What you are asked to do:
What is needed is every line of the data that includes the word "computer". Please copy each one.

Supplied material:
-----

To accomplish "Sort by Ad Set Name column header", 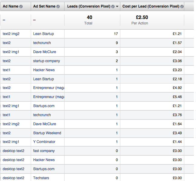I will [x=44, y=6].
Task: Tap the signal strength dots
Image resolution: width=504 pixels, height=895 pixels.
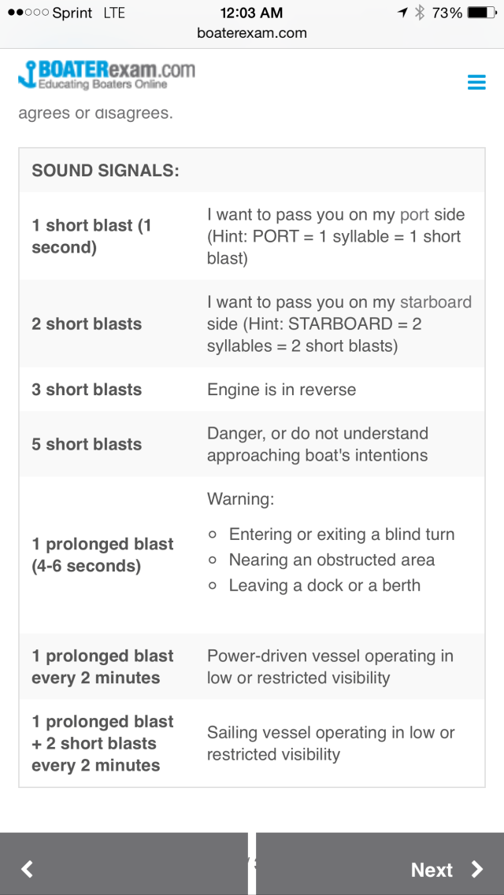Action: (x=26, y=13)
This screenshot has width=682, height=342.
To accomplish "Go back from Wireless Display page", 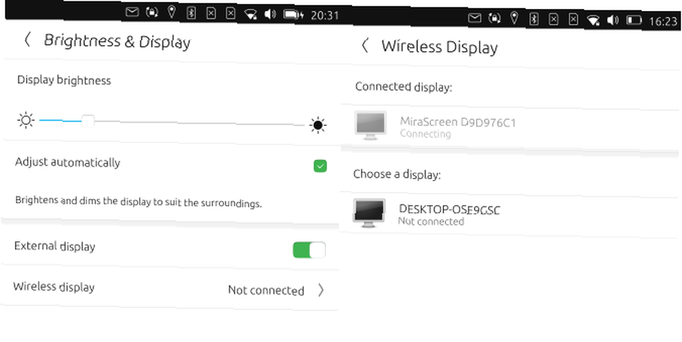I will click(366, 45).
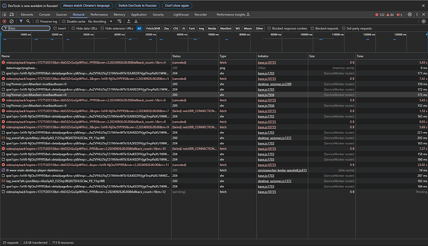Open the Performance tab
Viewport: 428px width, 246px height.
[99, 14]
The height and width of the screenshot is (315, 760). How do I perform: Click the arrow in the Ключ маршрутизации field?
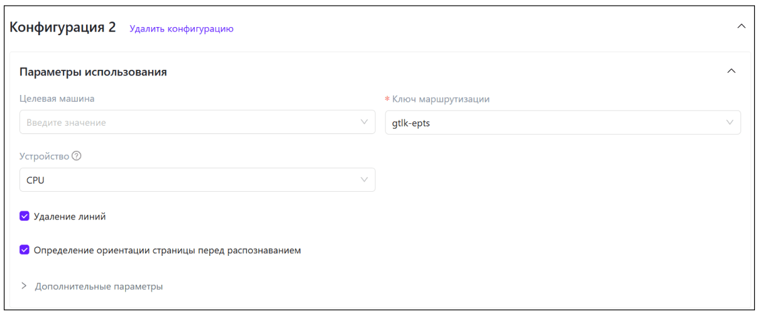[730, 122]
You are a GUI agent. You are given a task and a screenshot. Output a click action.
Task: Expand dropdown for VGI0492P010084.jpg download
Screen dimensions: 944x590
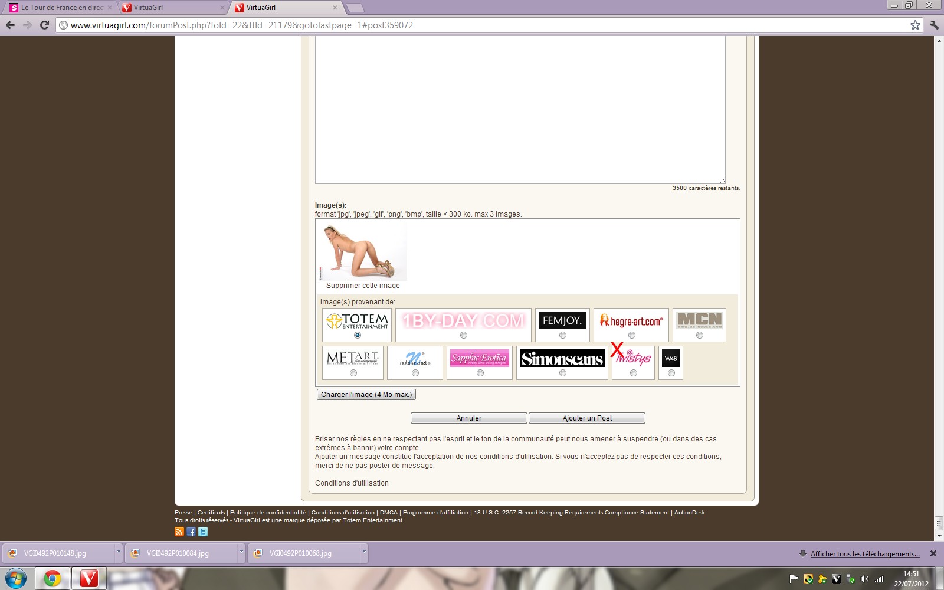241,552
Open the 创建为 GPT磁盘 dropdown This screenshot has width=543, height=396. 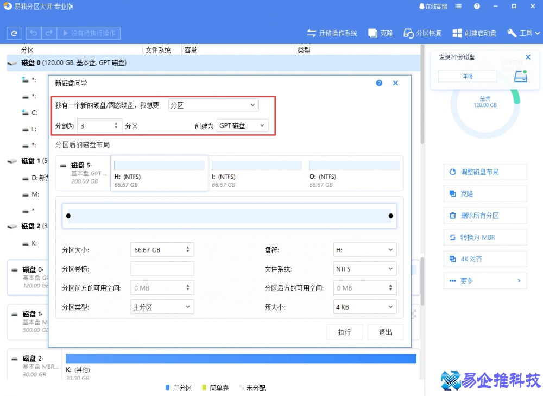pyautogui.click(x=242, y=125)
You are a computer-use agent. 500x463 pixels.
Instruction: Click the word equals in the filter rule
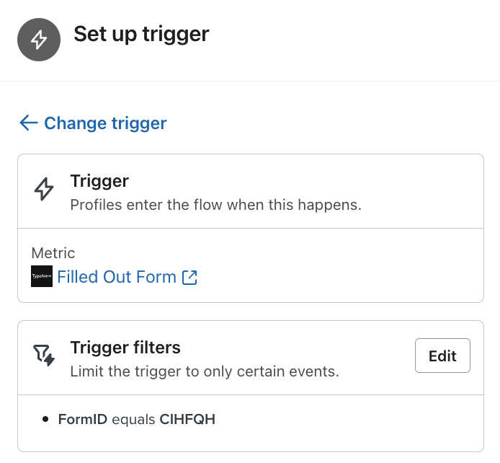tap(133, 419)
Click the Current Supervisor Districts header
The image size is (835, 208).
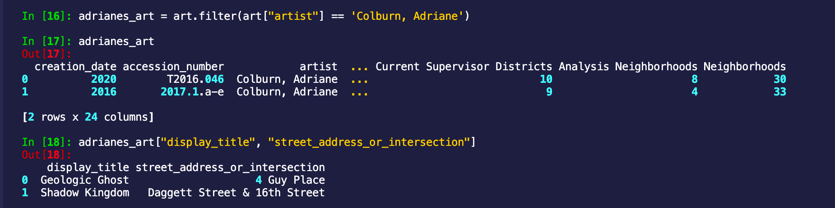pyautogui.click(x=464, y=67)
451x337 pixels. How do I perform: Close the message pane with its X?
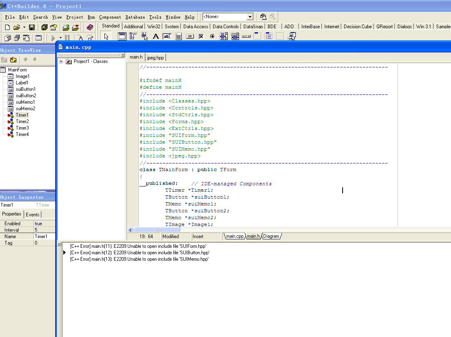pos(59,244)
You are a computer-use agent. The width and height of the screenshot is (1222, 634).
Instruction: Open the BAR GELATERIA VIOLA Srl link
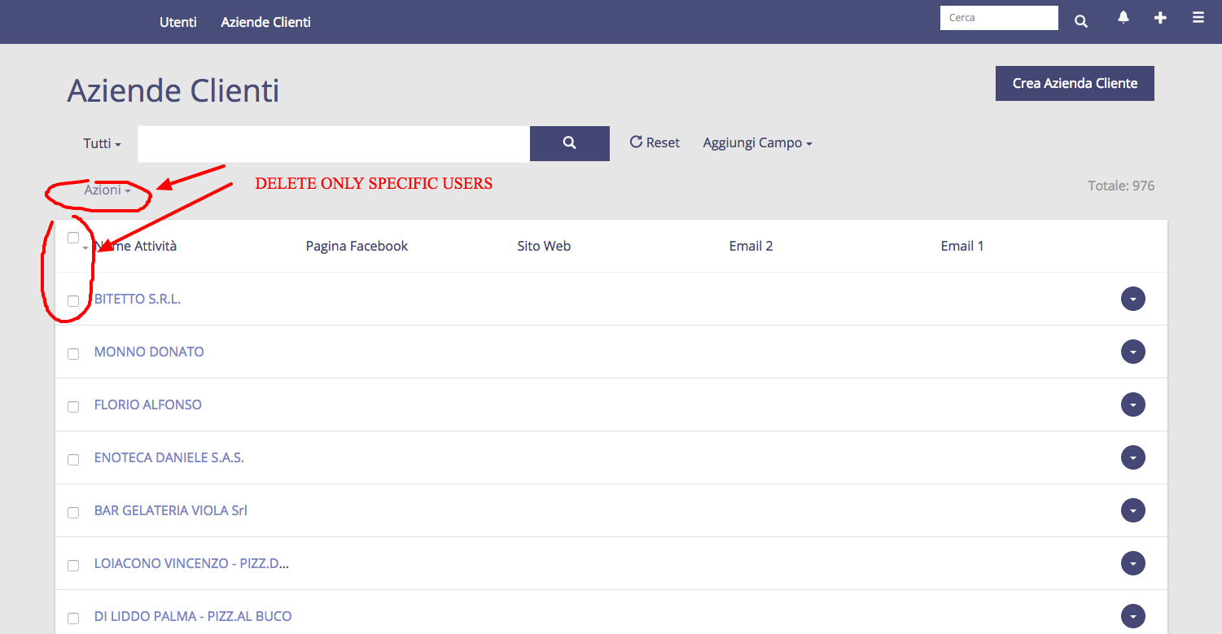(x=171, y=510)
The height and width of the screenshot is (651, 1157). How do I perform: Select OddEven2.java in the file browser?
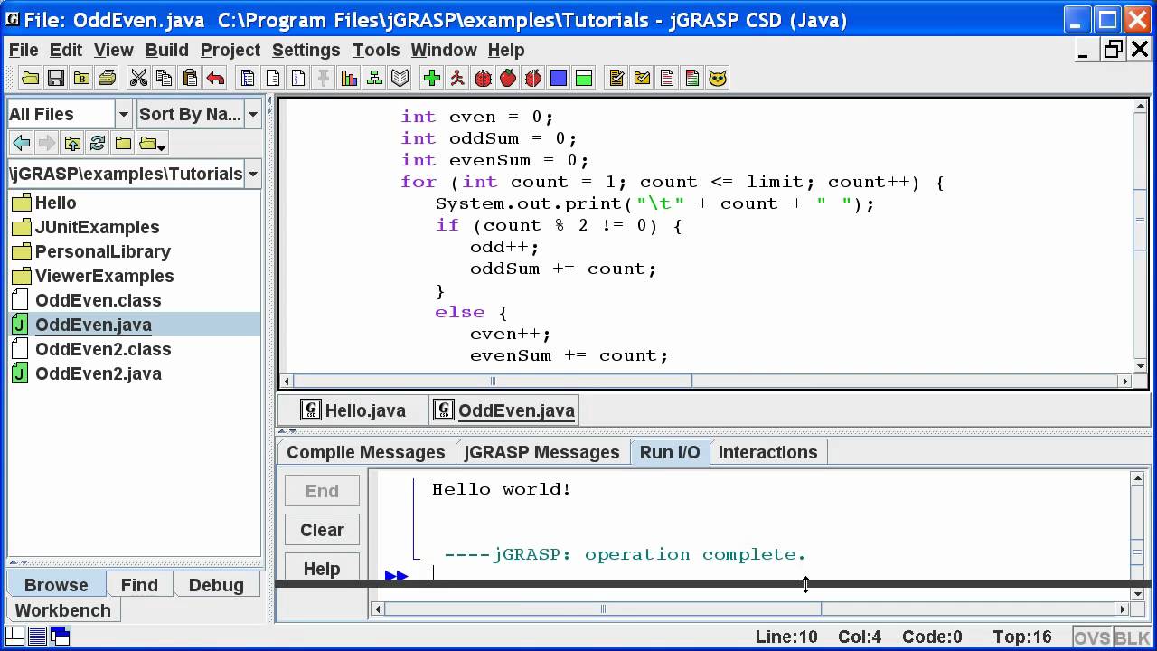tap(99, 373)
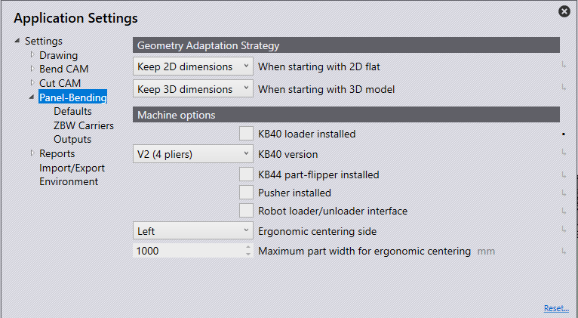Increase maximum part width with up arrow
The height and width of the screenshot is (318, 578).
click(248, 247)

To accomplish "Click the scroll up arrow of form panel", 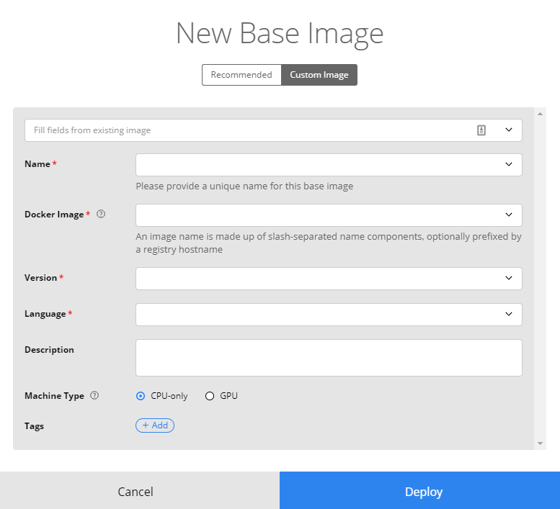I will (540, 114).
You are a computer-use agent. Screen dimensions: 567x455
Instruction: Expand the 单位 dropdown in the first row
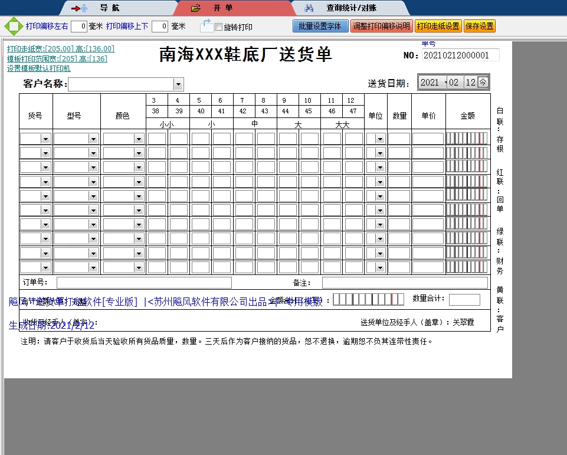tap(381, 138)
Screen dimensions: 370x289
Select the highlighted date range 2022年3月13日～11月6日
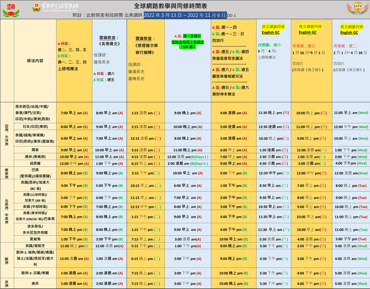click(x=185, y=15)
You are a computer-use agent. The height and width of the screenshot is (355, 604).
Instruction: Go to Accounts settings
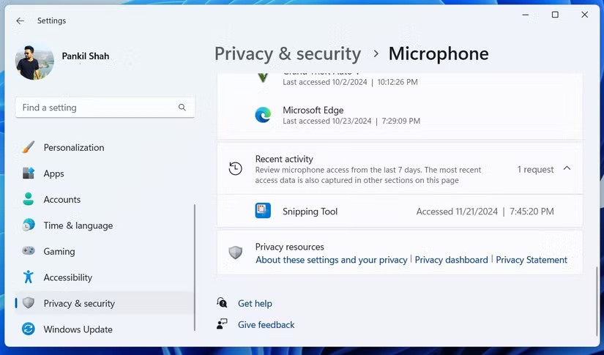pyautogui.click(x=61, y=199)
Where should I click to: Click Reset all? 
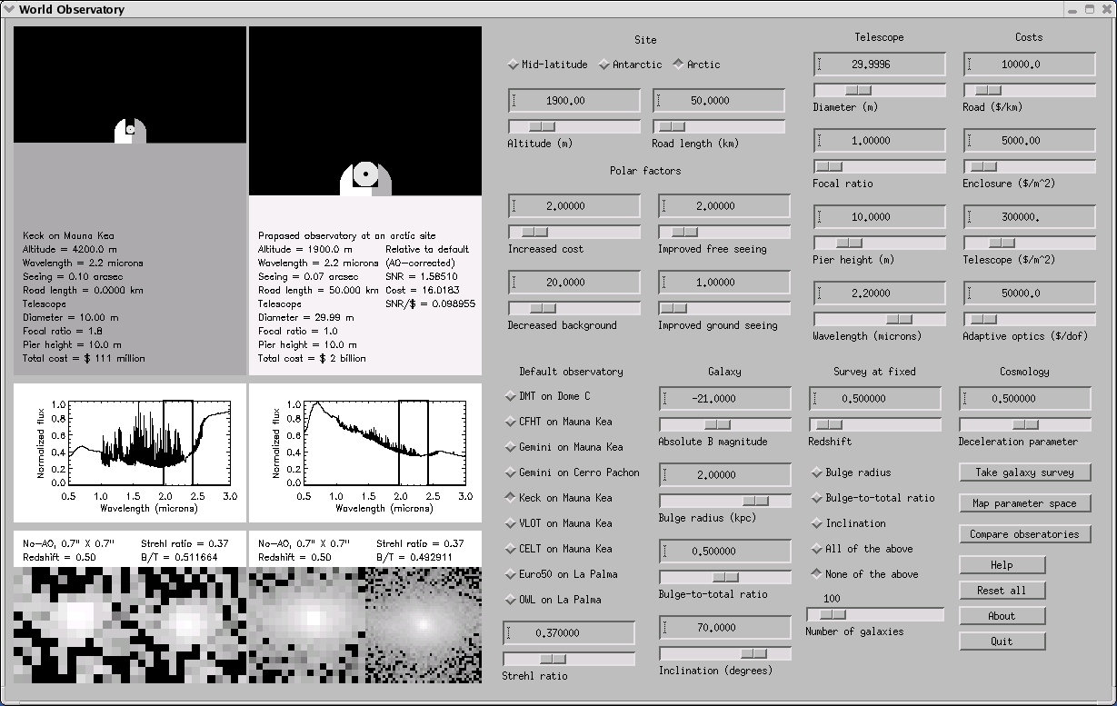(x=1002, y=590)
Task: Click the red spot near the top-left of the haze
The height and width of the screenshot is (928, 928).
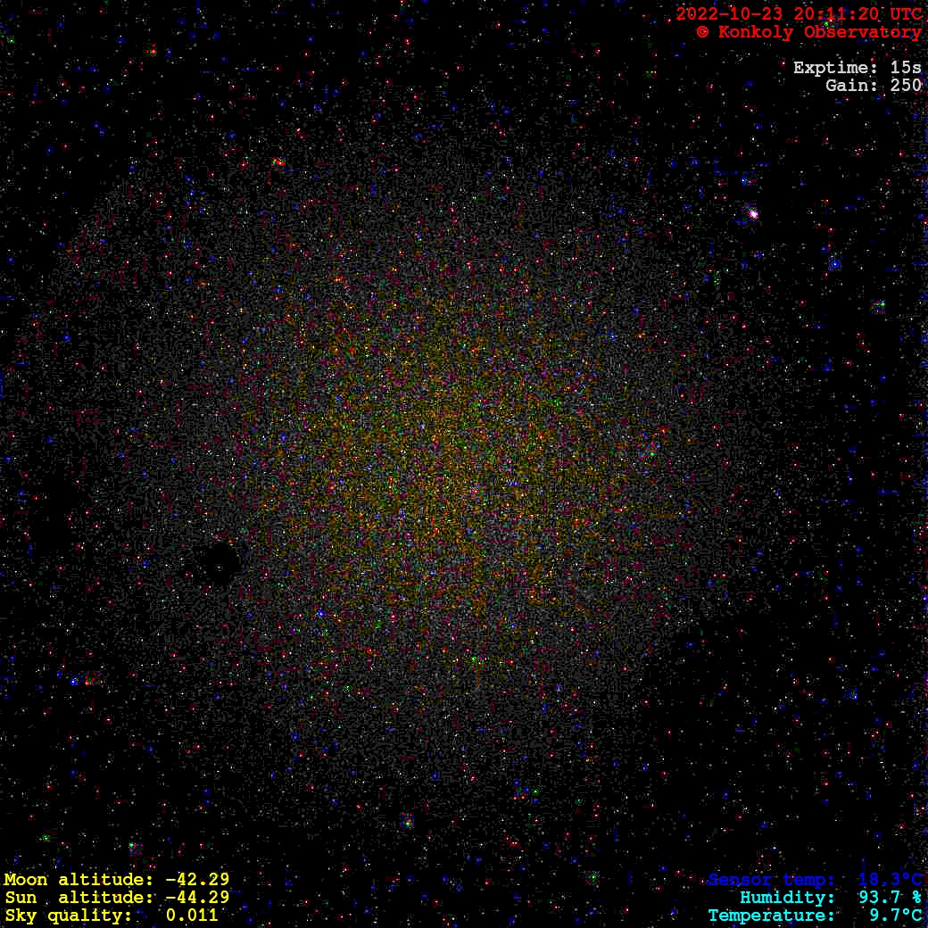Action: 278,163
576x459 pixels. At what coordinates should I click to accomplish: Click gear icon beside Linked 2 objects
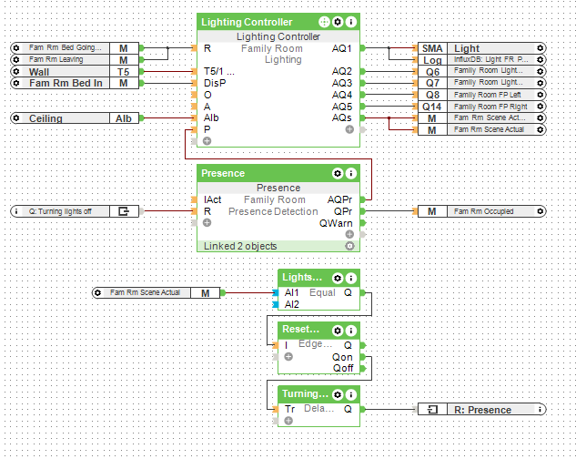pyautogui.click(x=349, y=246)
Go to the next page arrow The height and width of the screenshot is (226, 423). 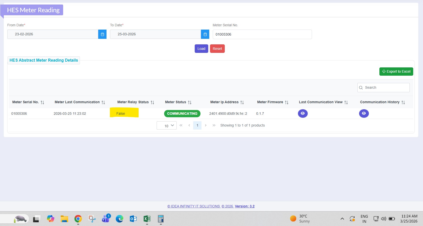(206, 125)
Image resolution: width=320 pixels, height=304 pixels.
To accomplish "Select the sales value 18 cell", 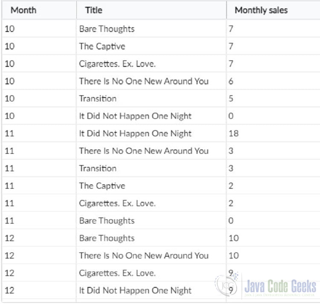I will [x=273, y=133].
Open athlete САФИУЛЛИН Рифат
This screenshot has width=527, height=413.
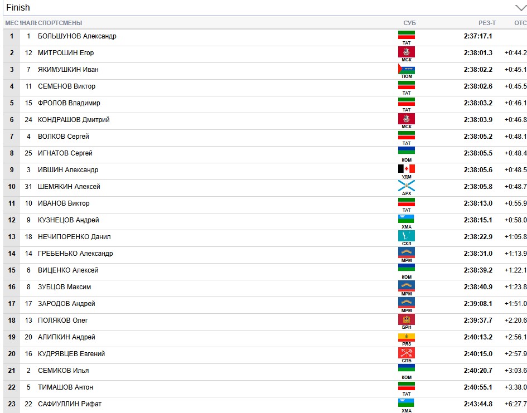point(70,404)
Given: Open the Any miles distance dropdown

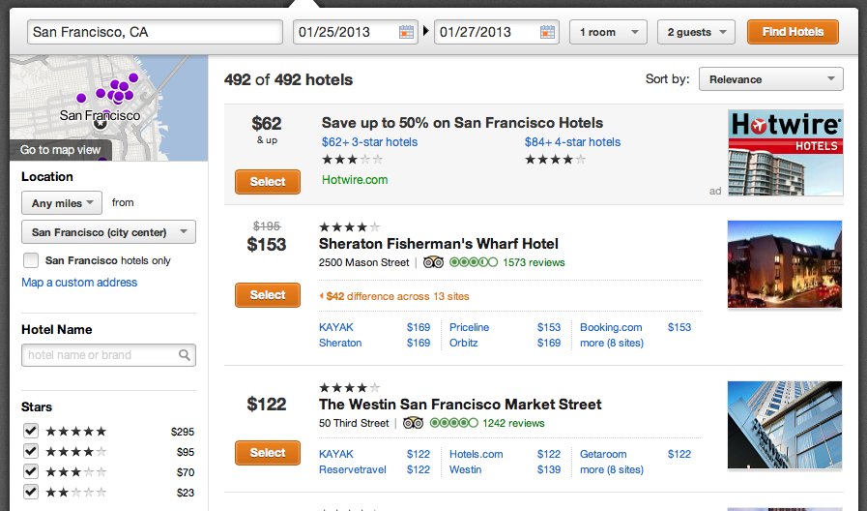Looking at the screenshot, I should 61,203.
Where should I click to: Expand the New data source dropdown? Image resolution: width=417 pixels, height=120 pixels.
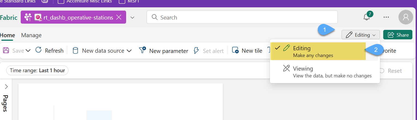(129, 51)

-----

Task result:
You are a computer-use agent. 500x463 pixels.
You are a computer-use agent. The width and height of the screenshot is (1222, 634).
You are a computer-use agent. Screen dimensions: 567x455
You are a computer-use agent. The height and width of the screenshot is (355, 604).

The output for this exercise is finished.